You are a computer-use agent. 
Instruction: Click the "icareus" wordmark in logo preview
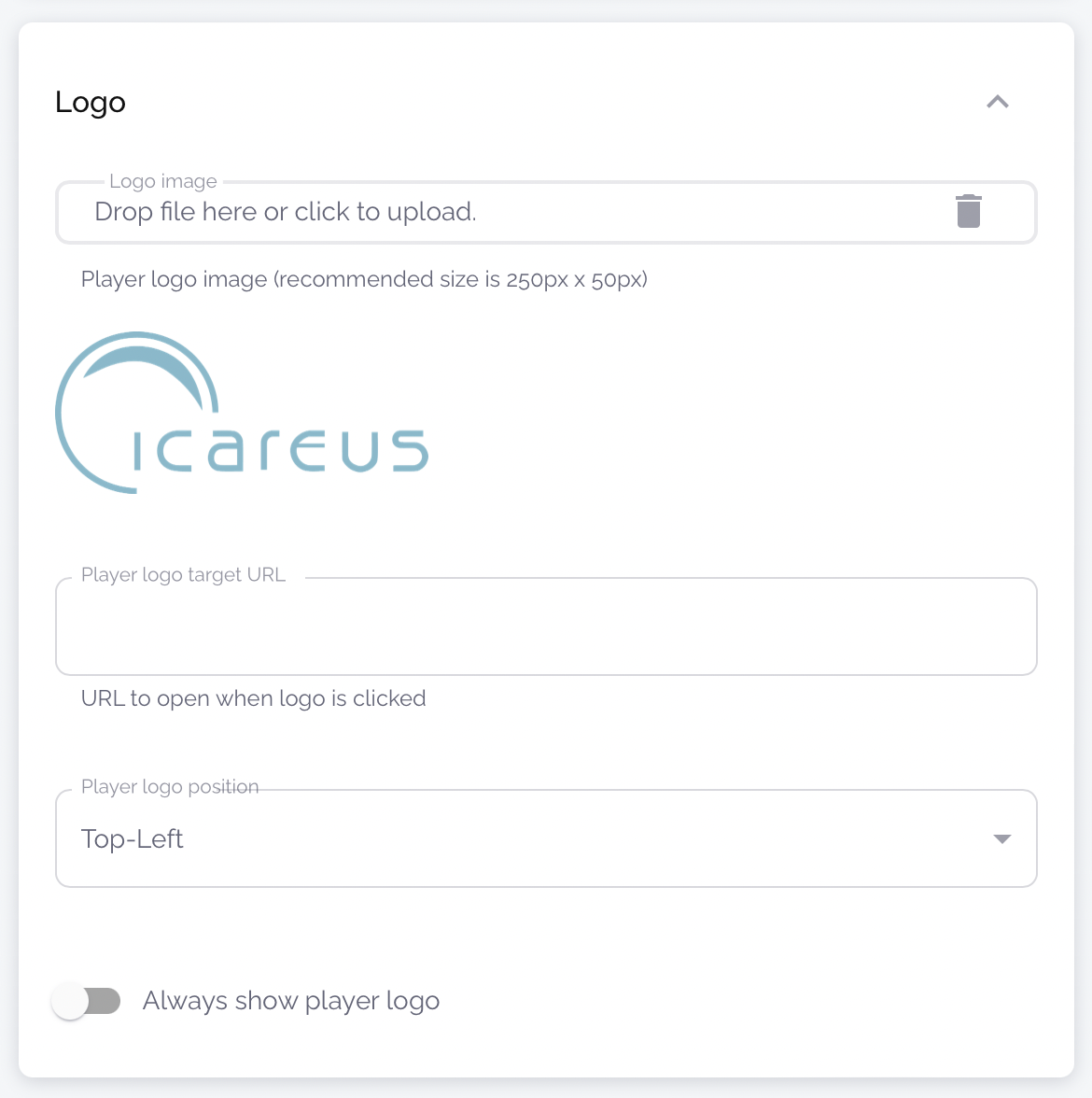[x=280, y=451]
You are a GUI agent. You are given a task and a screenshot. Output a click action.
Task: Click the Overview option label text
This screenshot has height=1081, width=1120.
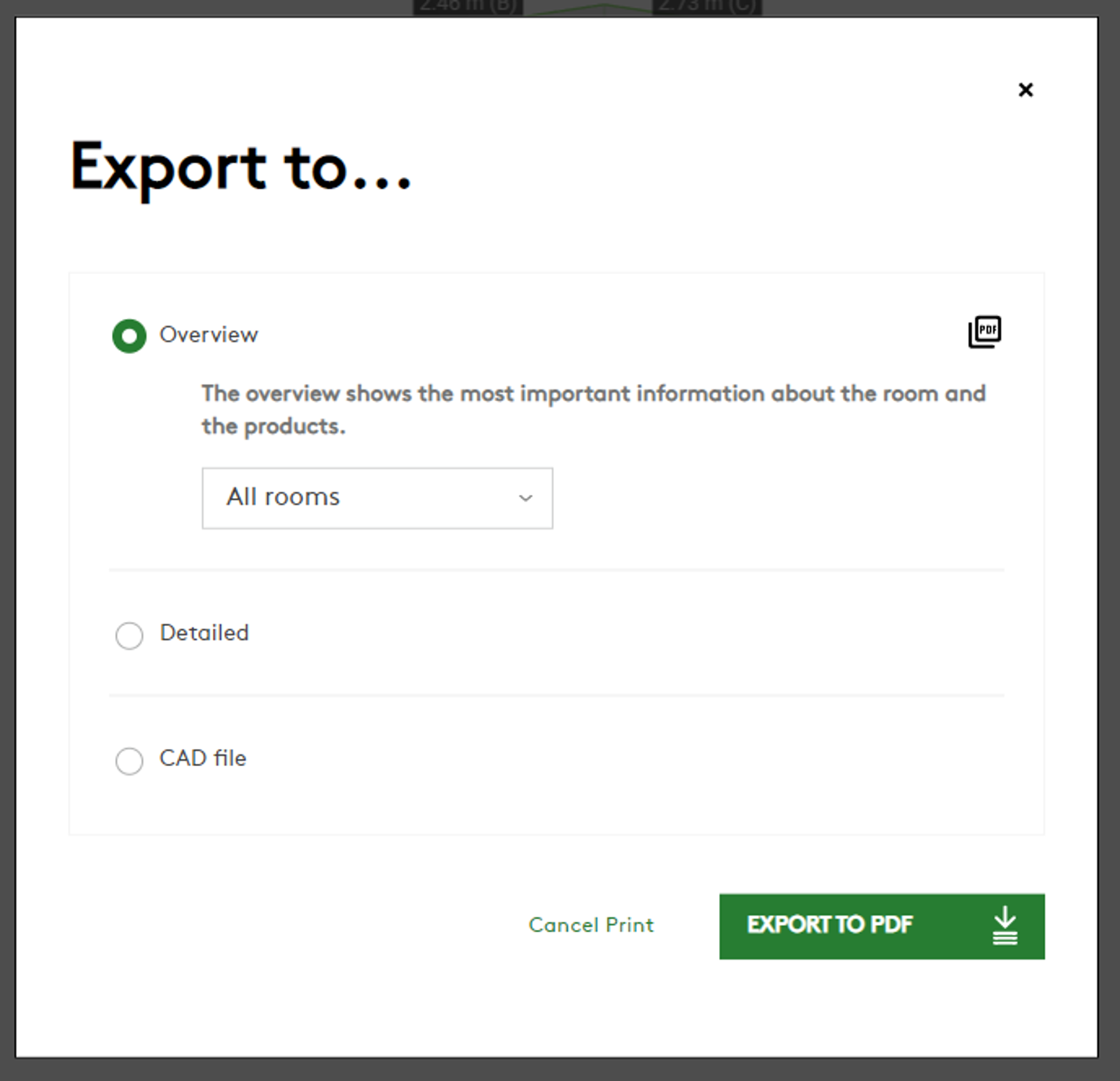208,335
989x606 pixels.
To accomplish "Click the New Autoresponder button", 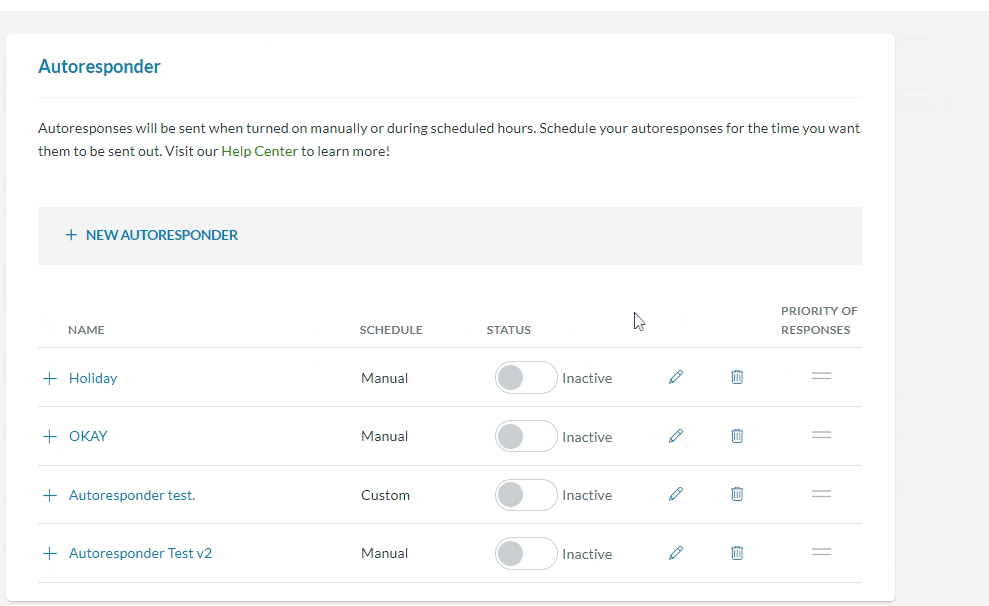I will coord(152,235).
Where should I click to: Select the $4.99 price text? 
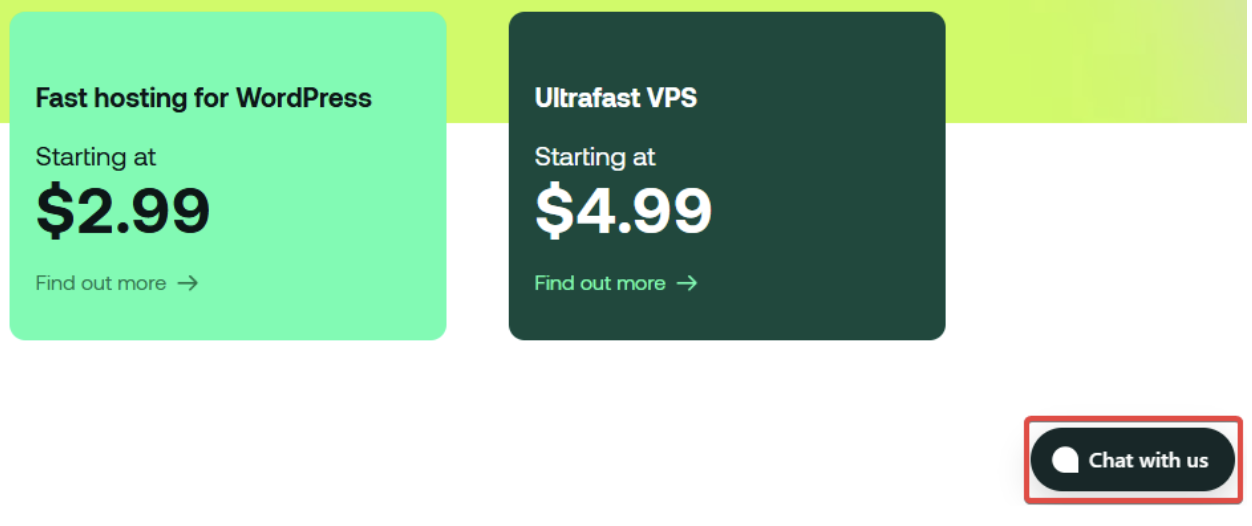(x=623, y=210)
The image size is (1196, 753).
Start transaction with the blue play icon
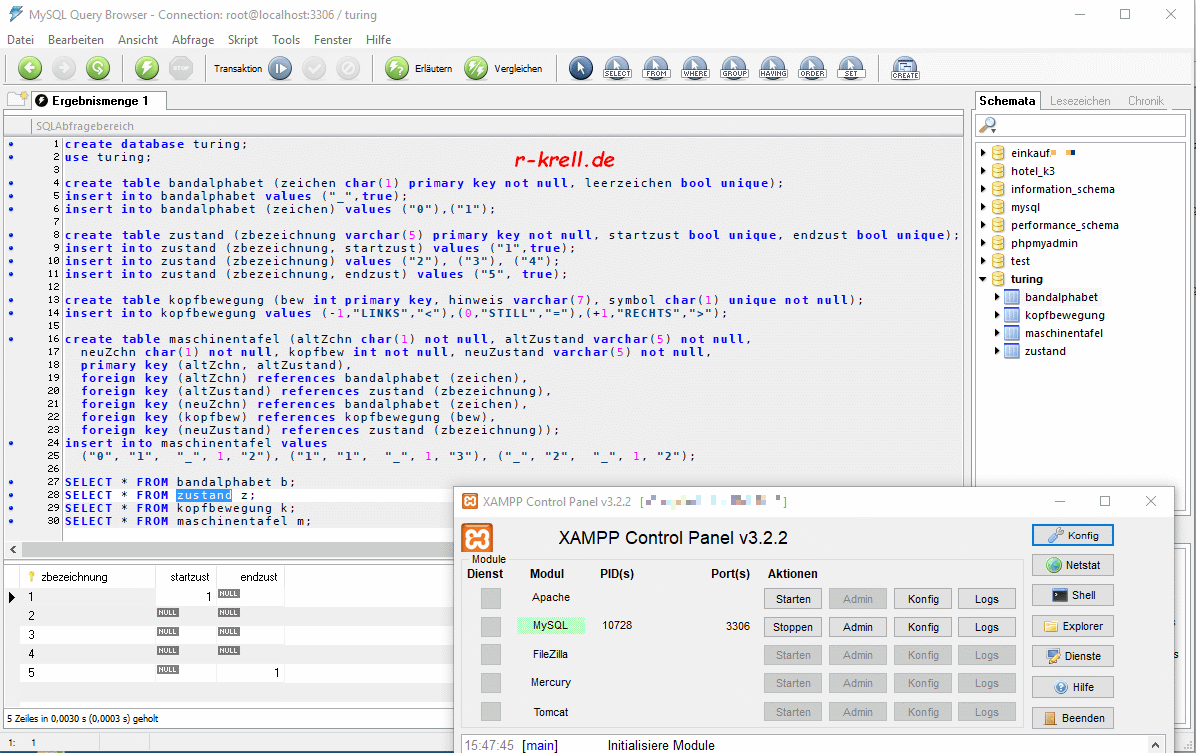pyautogui.click(x=279, y=68)
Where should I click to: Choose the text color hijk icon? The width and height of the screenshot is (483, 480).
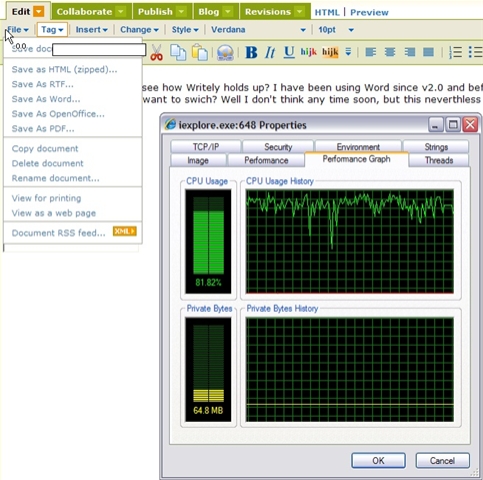[x=308, y=52]
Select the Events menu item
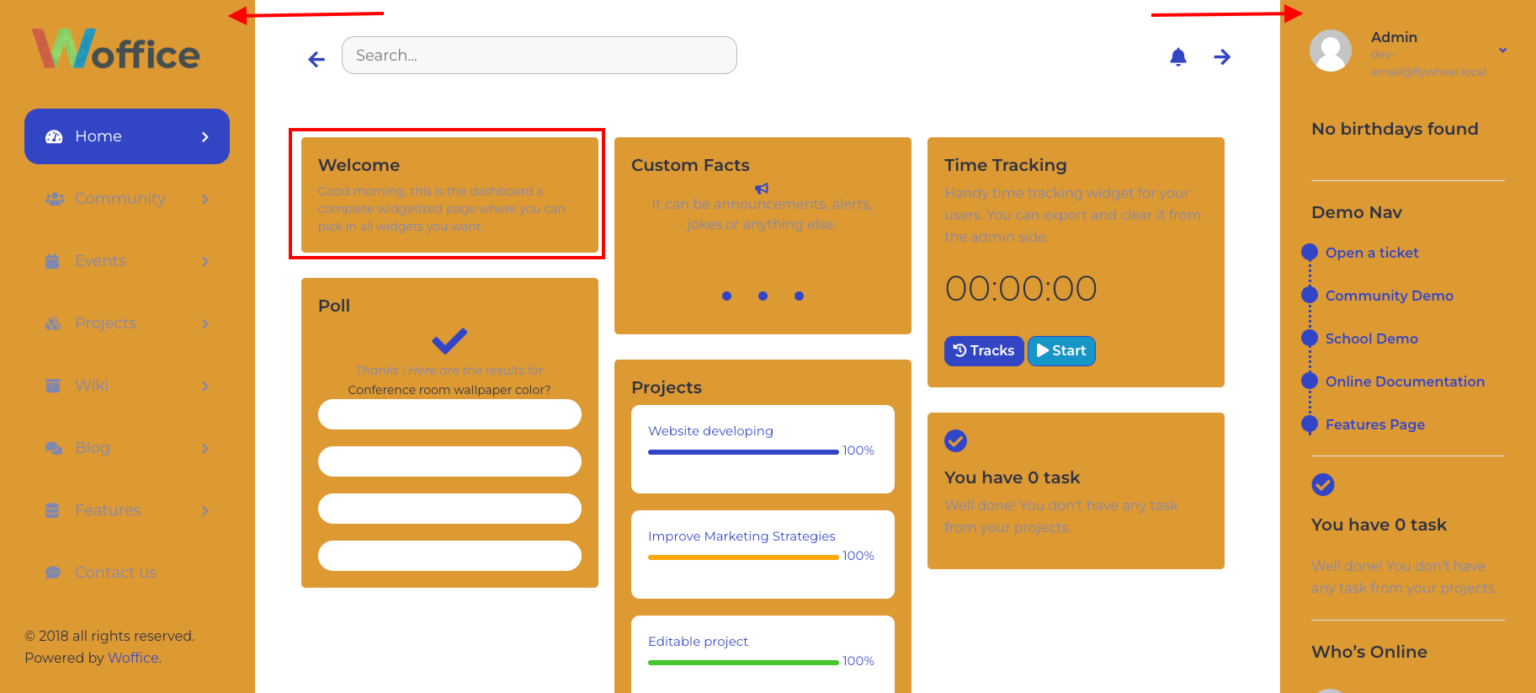1536x693 pixels. 100,261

++++++++++++++++++++

▶ Exercise details:
Say how many lines of the data hold the string "agent", with no other words in your reply.

▶ Answer to the problem:
2